Task instructions:
Reproduce word for word every line from the one containing "Given: Click the 报修信息 sidebar icon" to the final line of the data below; omit the pictures.

Provided data:
== Segment start ==

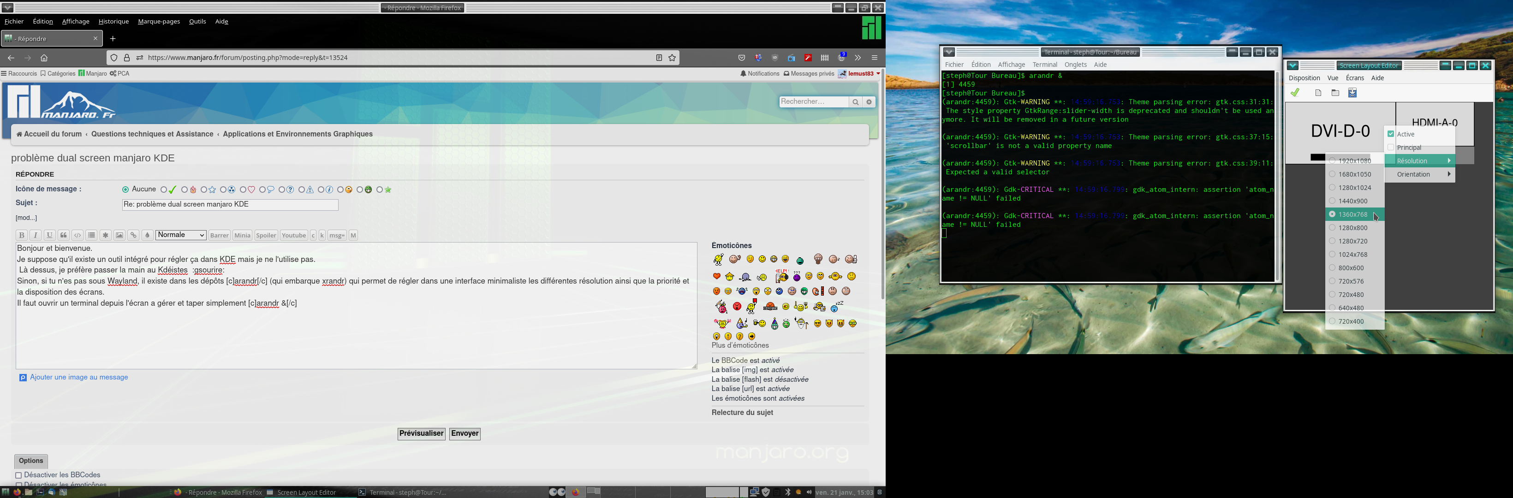Click the Firefox page vertical scrollbar
This screenshot has width=1513, height=498.
(882, 188)
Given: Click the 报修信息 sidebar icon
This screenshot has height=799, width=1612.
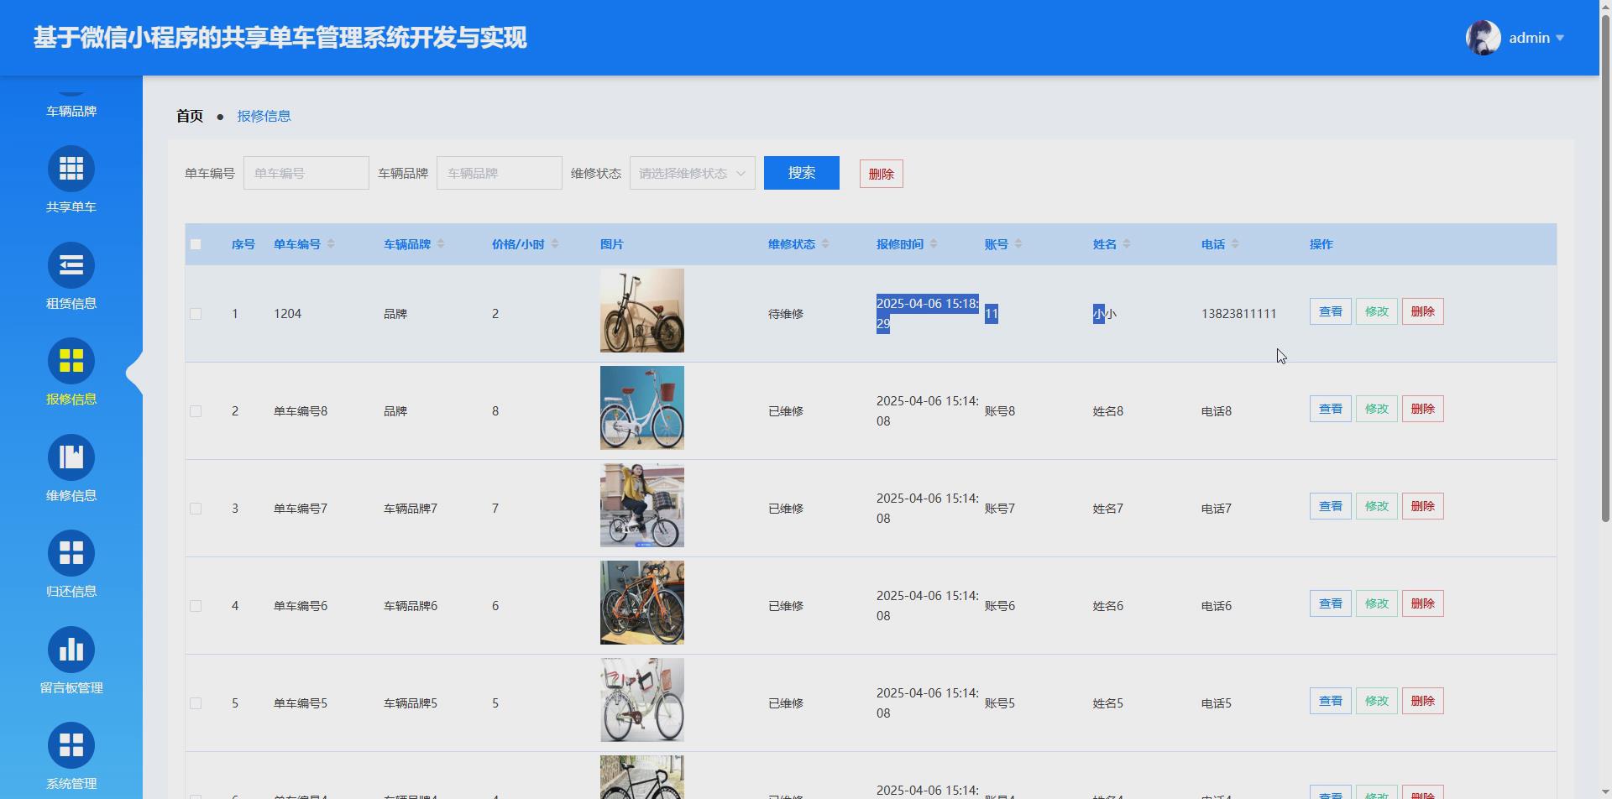Looking at the screenshot, I should pyautogui.click(x=71, y=360).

== Segment end ==

Written solution:
Given: Click the 报修信息 sidebar icon
This screenshot has height=799, width=1612.
Looking at the screenshot, I should pyautogui.click(x=71, y=360).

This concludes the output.